Wordwrap all form textboxes: Makes sure all text entry forms have word-wrap enabled. A must for posting to some web message boards.

Kill Style Sheets: For those who aren't dedicated followers of fashion - this will disable style sheets (but not individual style tags).

Kill Layers: Layers - this single most useless idea Netscape ever came up with. Stop anyone silly enough to use them.

Suppress all JavaScript errors: Stops all JavaScript error messages. This is a nice rule to use at all times since so many JavaScripts seem to fail of their own accord. Also it's added protection in case another rule stops a JavaScript from working properly. Note: there appears not to be a way to do this on I.E. 3.0 (except upgrading to 4.0 of course) - sorry.

Stop JavaScript Timers: Stops any timed JavaScript events. This is another way to effectively stop status bar scrollers and periodic ad updating.

Disable JavaScript: Stops JavaScript - a good trick is to use the URL scope in this filter to only disable JavaScript on selected pages.

Hide Browser's Version from JS: Make JavaScripts think you're using an earlier version of your web browser - can often prevent a JavaScript from attempting more "advanced" ways of annoying you. Good for stopping the loading of images that change when the mouse is over them.

Hide Browser's Identity from JS: Change the name reported by your browser to JavaScripts. Confuse the heck out of 'em.

Kill window.external methods: These JavaScript commands refer to things outside the web page. They can do many nasty things like change your bookmarks and worse. This filter helps protects you from their tampering.

Stop OnMouseOver events: Stops things that happen when your mouse moves over a link. saves time, and these things tend to be mostly cosmetic anyway.

Frame Exploder: On pages with frames, opens each frame in a new window. I wouldn't exactly call it useful, but it's interesting.

DeFramer: Makes your browser act like it doesn't support frames. Will give you the no-frames version of a page if it exists.

Convert Frames to Links: Creates a link for each frame window. Use with the above rule to still navigate pages with frames. Could even allow a non-frames browser to use a "frames only" site.

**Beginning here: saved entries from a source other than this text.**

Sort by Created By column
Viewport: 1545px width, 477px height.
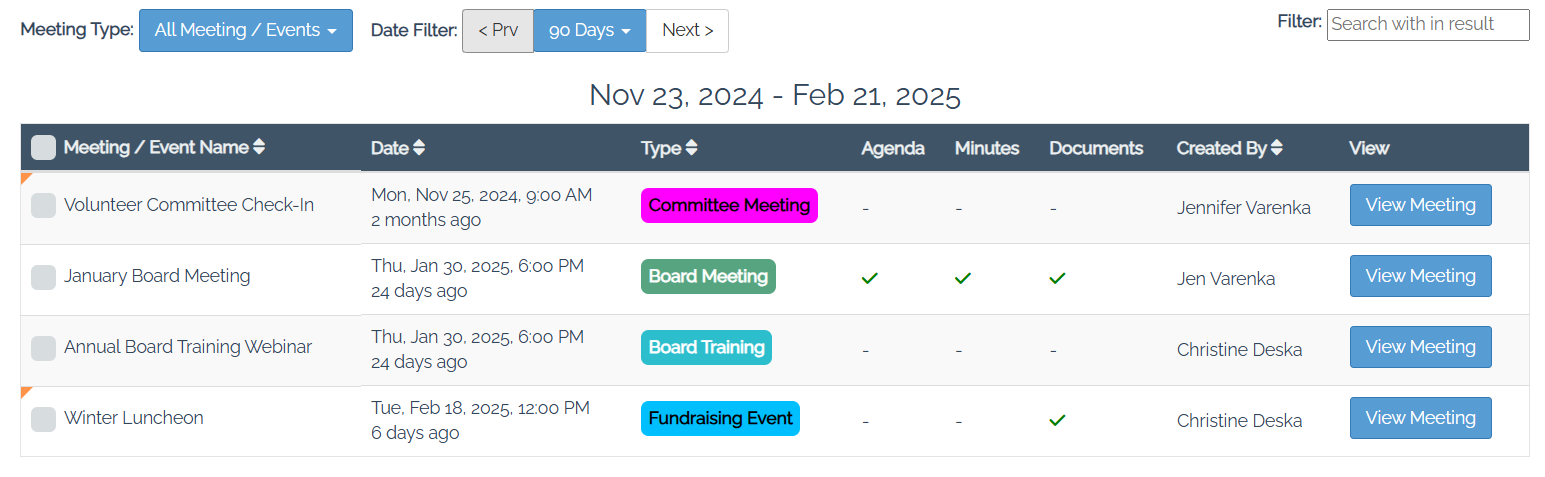(x=1276, y=147)
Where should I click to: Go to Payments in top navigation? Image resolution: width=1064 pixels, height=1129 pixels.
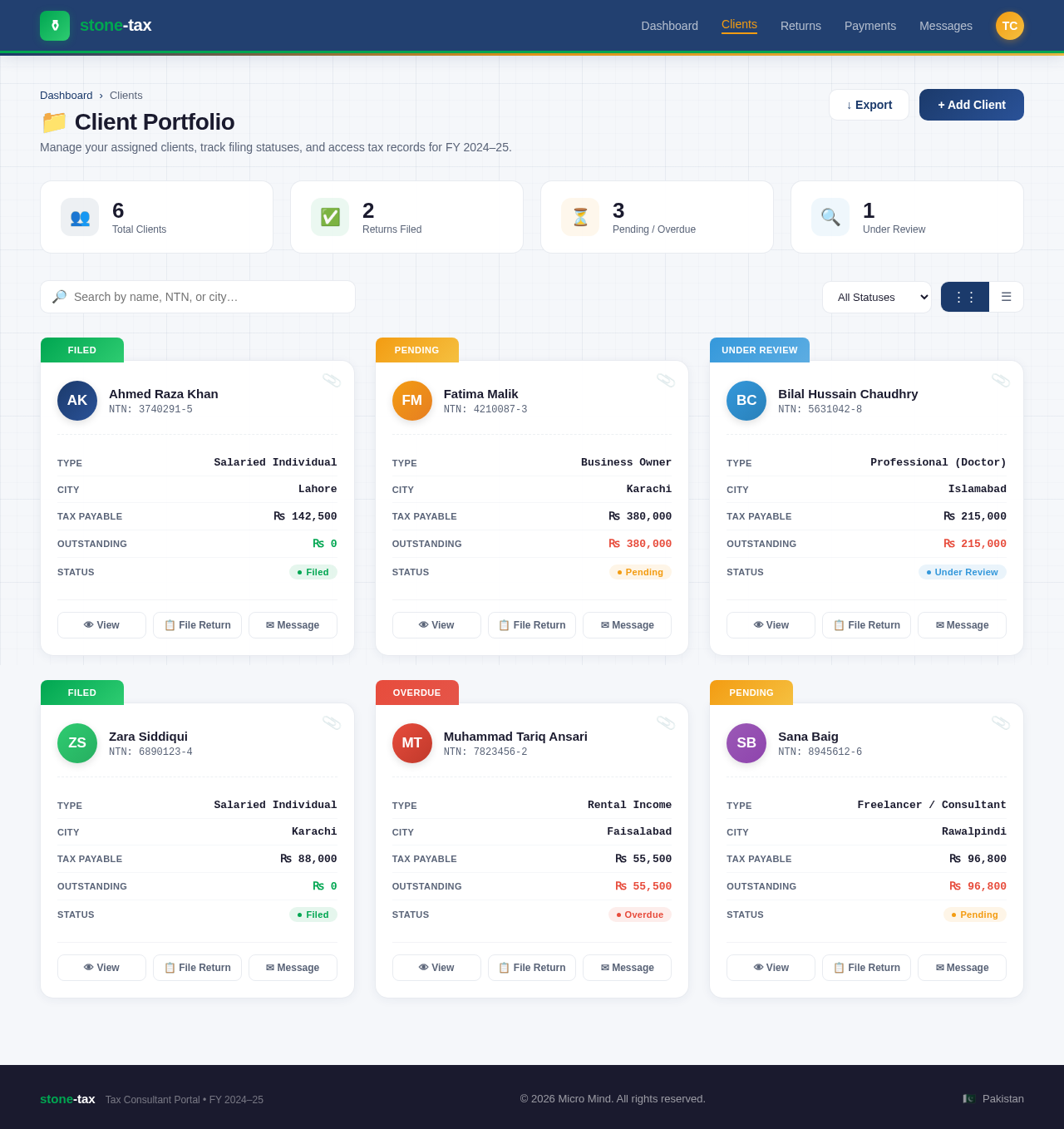pyautogui.click(x=869, y=26)
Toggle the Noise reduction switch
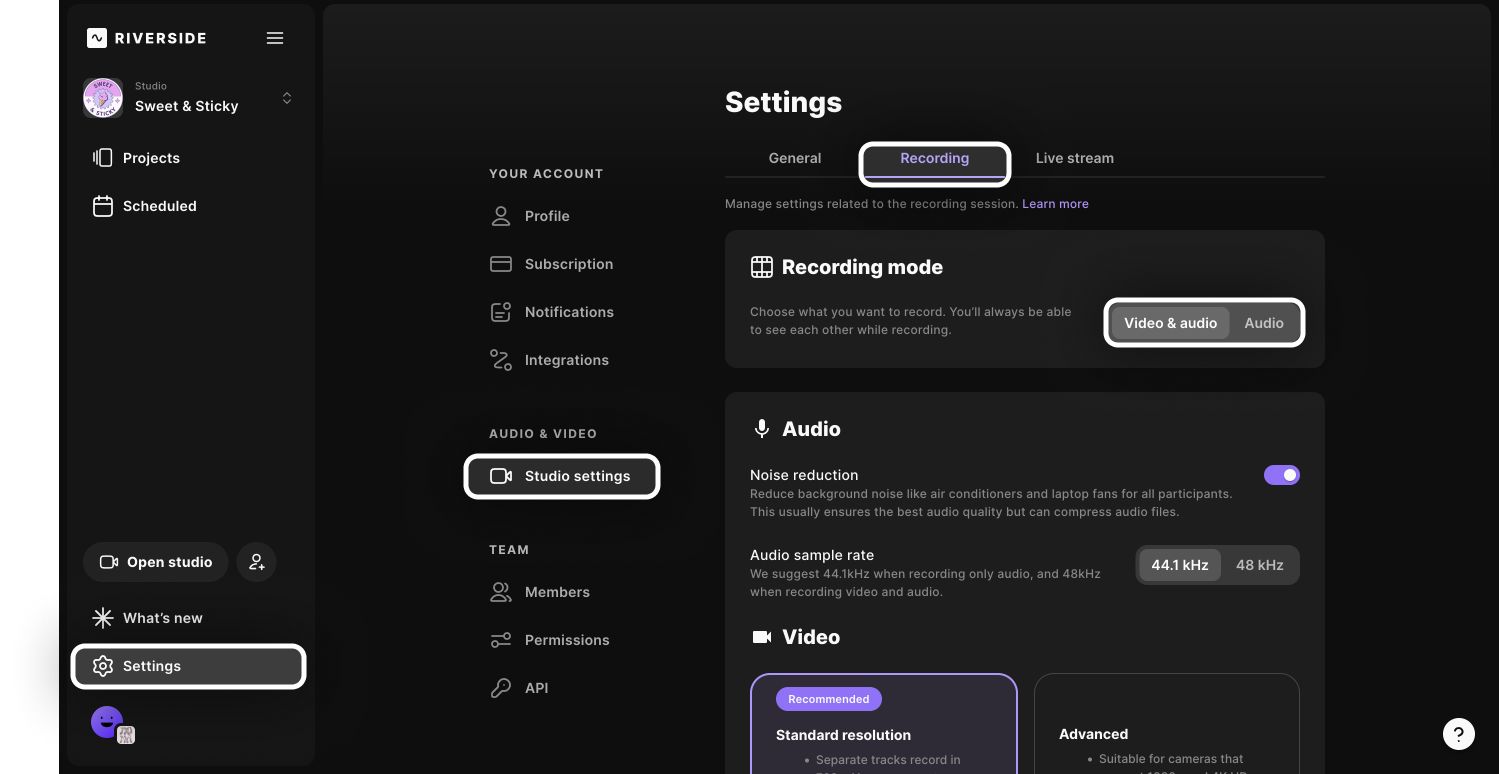The width and height of the screenshot is (1499, 774). [x=1281, y=475]

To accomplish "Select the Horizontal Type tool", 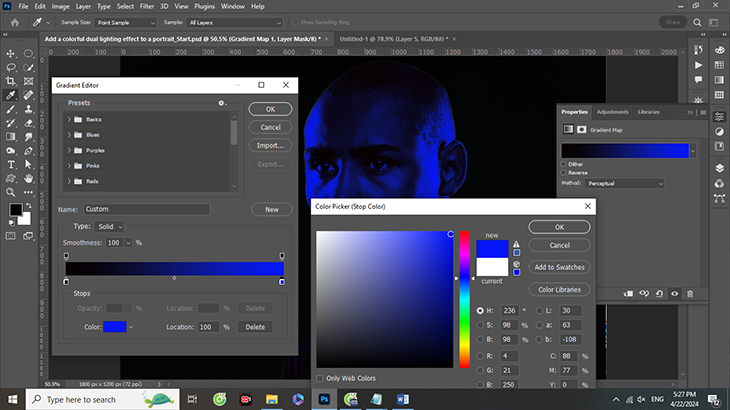I will pyautogui.click(x=10, y=165).
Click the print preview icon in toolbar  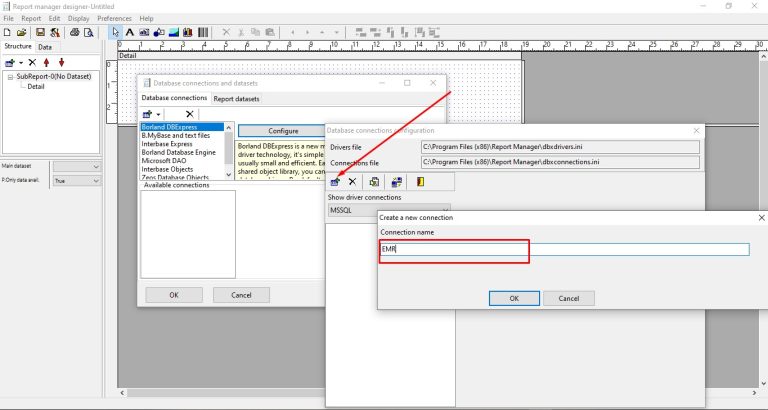pyautogui.click(x=88, y=33)
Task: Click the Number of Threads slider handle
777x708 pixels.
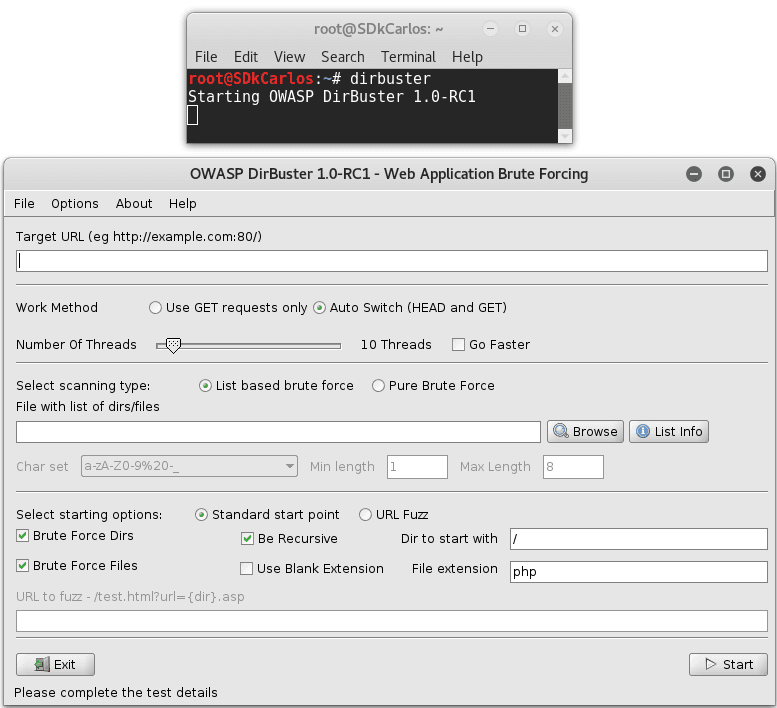Action: [x=173, y=345]
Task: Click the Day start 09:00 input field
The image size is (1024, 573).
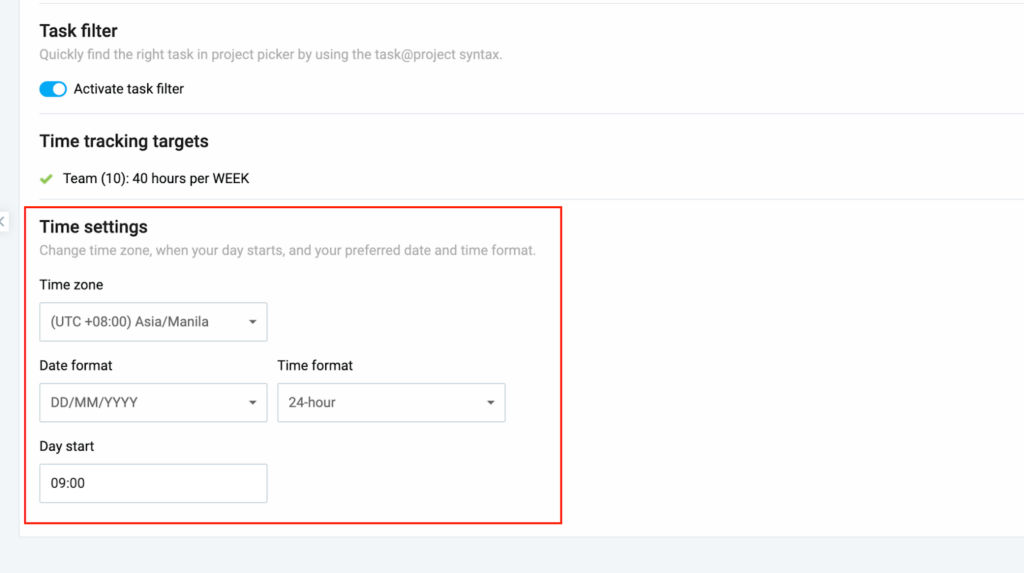Action: tap(153, 483)
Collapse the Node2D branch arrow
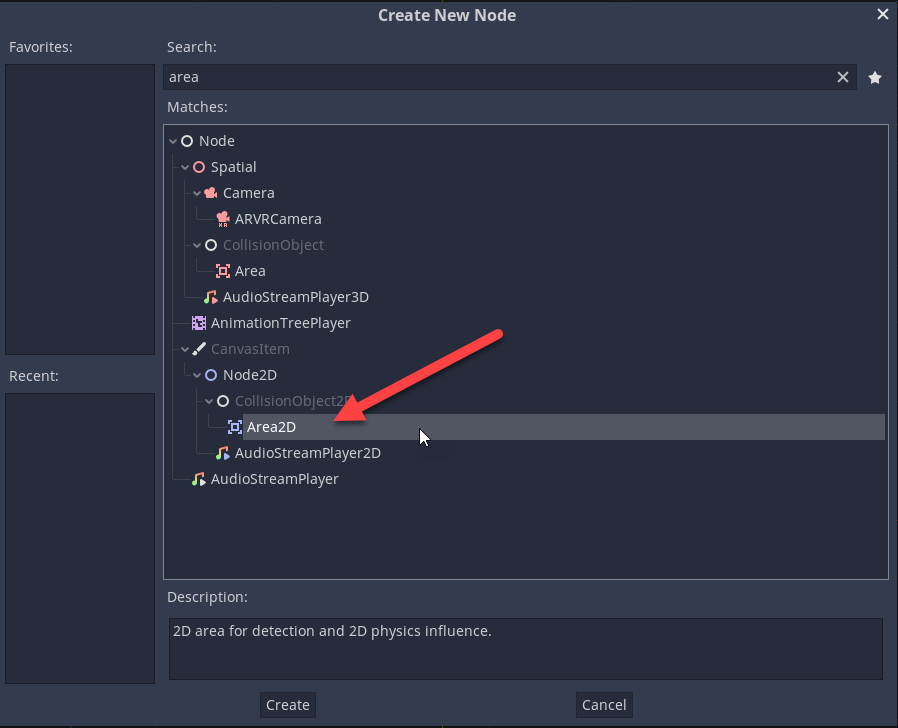The image size is (898, 728). pyautogui.click(x=197, y=375)
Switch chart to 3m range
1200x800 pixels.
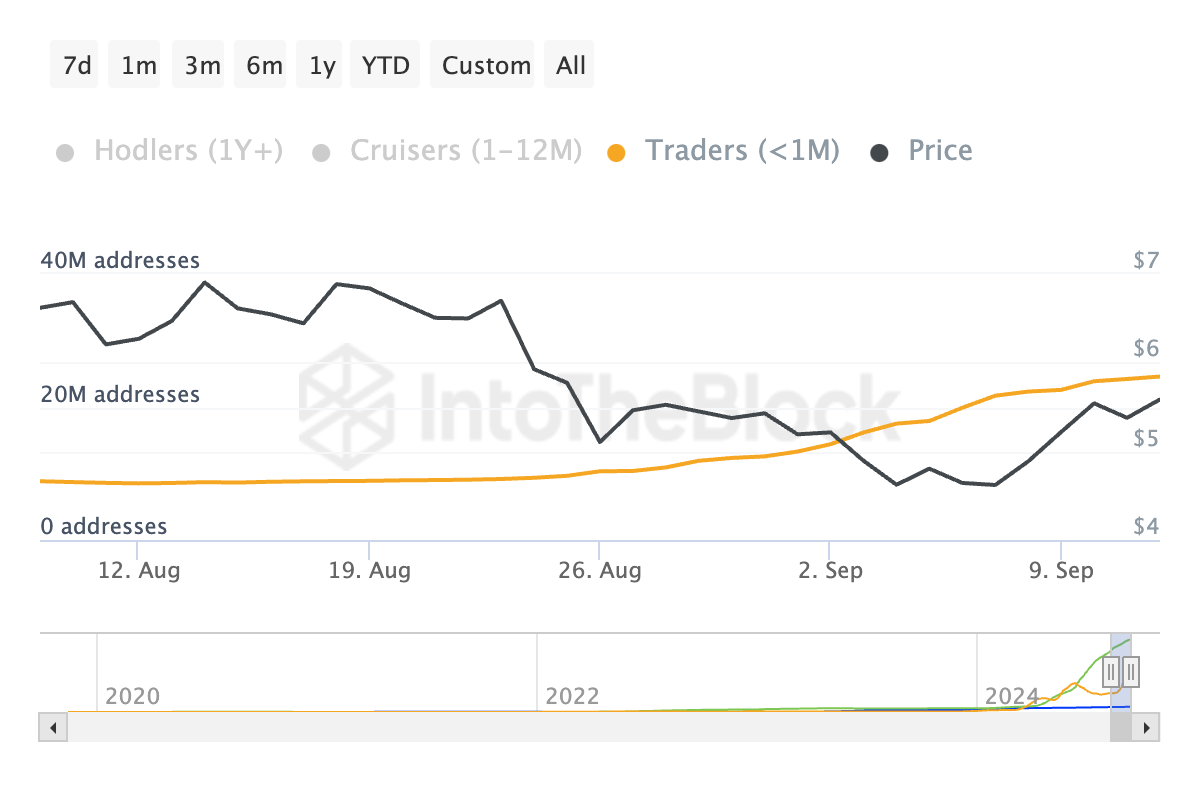(202, 66)
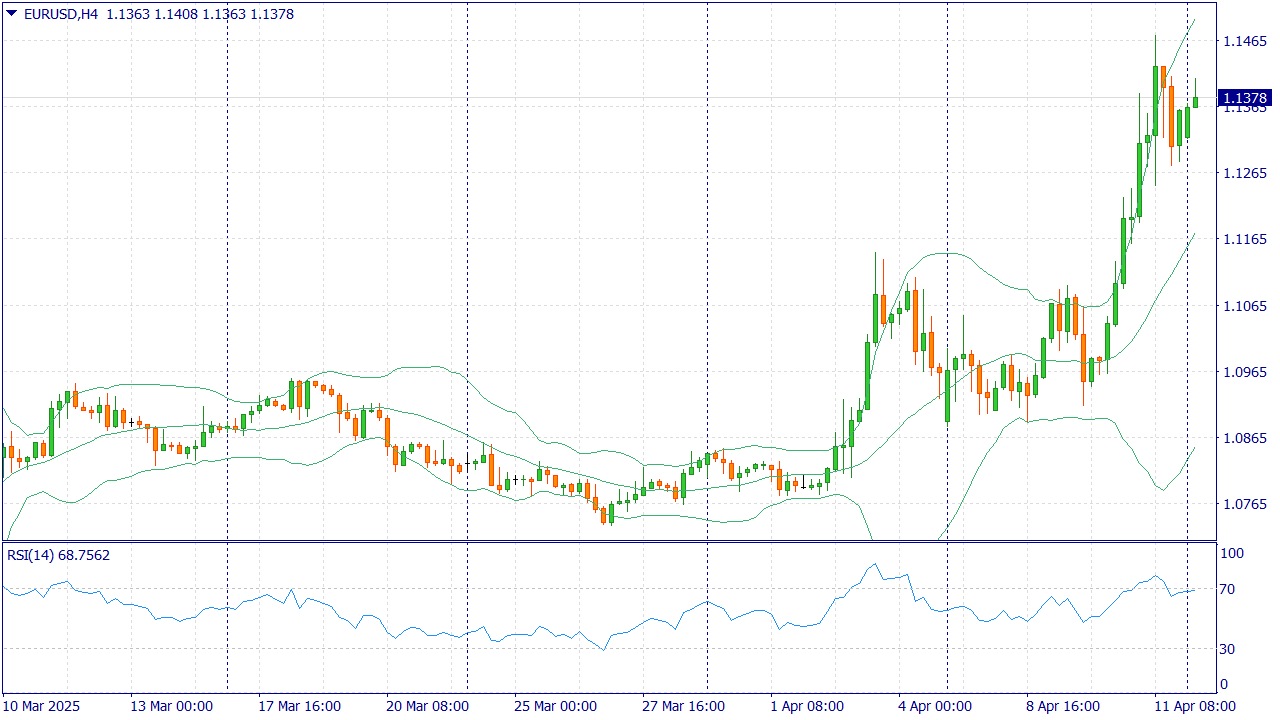
Task: Click the latest green candle at right edge
Action: [1195, 102]
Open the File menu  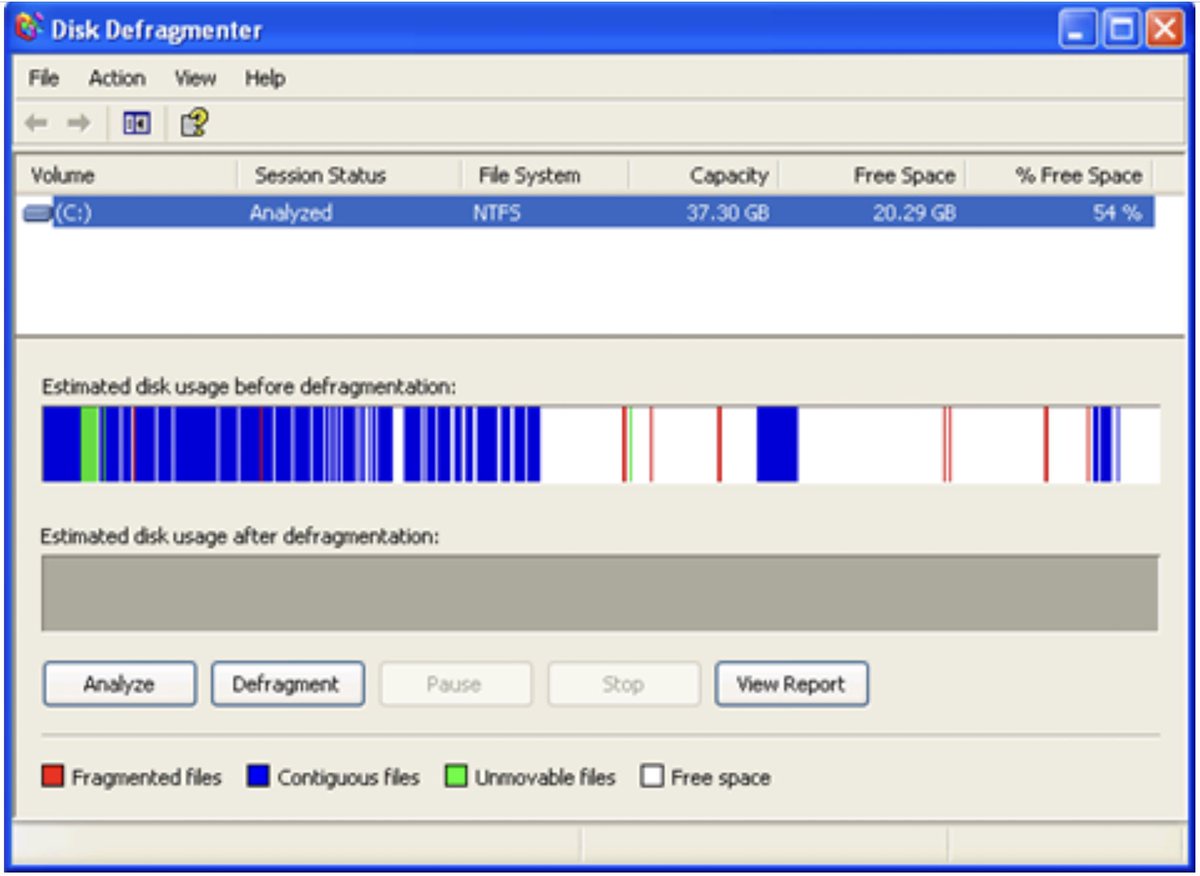click(x=43, y=78)
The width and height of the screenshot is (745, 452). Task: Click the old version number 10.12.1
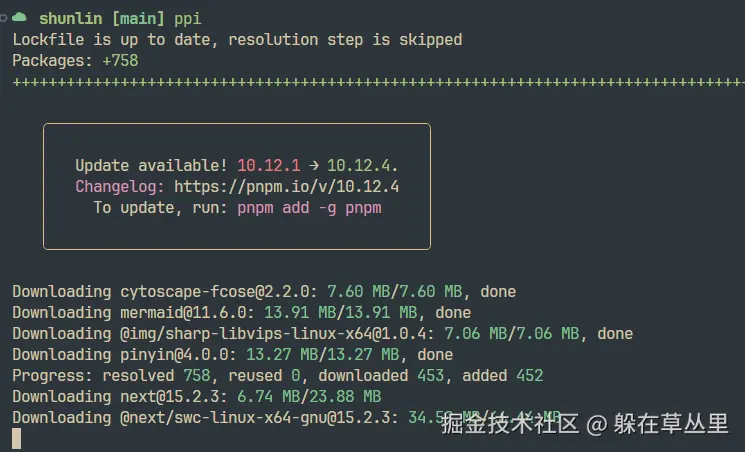point(268,165)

iFrame to link: Converts Internet Explorer specific "floating frames" into regular links allowing you to navigate the page with Netscape or other browsers that don't support this feature.

DeTabler: Disables tables. Not something to do all the time since it drastically alters a page's layout, but can come in handy on pages where tables make a lengthy list of items take forever to appear.

Table width unlimiter: Removes any large fixed width limits from a table - useful sometimes when viewing pages at less than their intended screen size.

Skinnier Table Border: Prevents pages from using really fat table borders. Just a cosmetic touch.

To give you an idea of what the filters look like, here's a screenshot of the Web Page Filter Editor - it's here that new filters can be created or existing filters modified. All web page filters can be edited this way.

HTTP Header Filters

The Proxomitron can also filter HTTP header messages. These are plain text messages sent between your browser and the web server. They contain various information about your browser and the items you're viewing. This is, for instance, where those notorious "web cookies" can be found. Although certain messages will affect your browser's operation, several others are purely informational and not really needed.

The Proxomitron allows you to alter delete or even add any HTTP header message. Also it's log window allows you to easily view all header messages sent between your browser and the web server.

Included with the Proxomitron are filters for User-Agent, Referer, Content-Type, and Cookies plus several others. New filters are very easy to add. Here's a screenshot of the HTTP filter selection screen

Note the check boxes, these let you enable a filter for both incoming or outgoing header messages.

The web page filter selection screen (not shown) works in a similar fashion with check boxes to selectively enable each filter.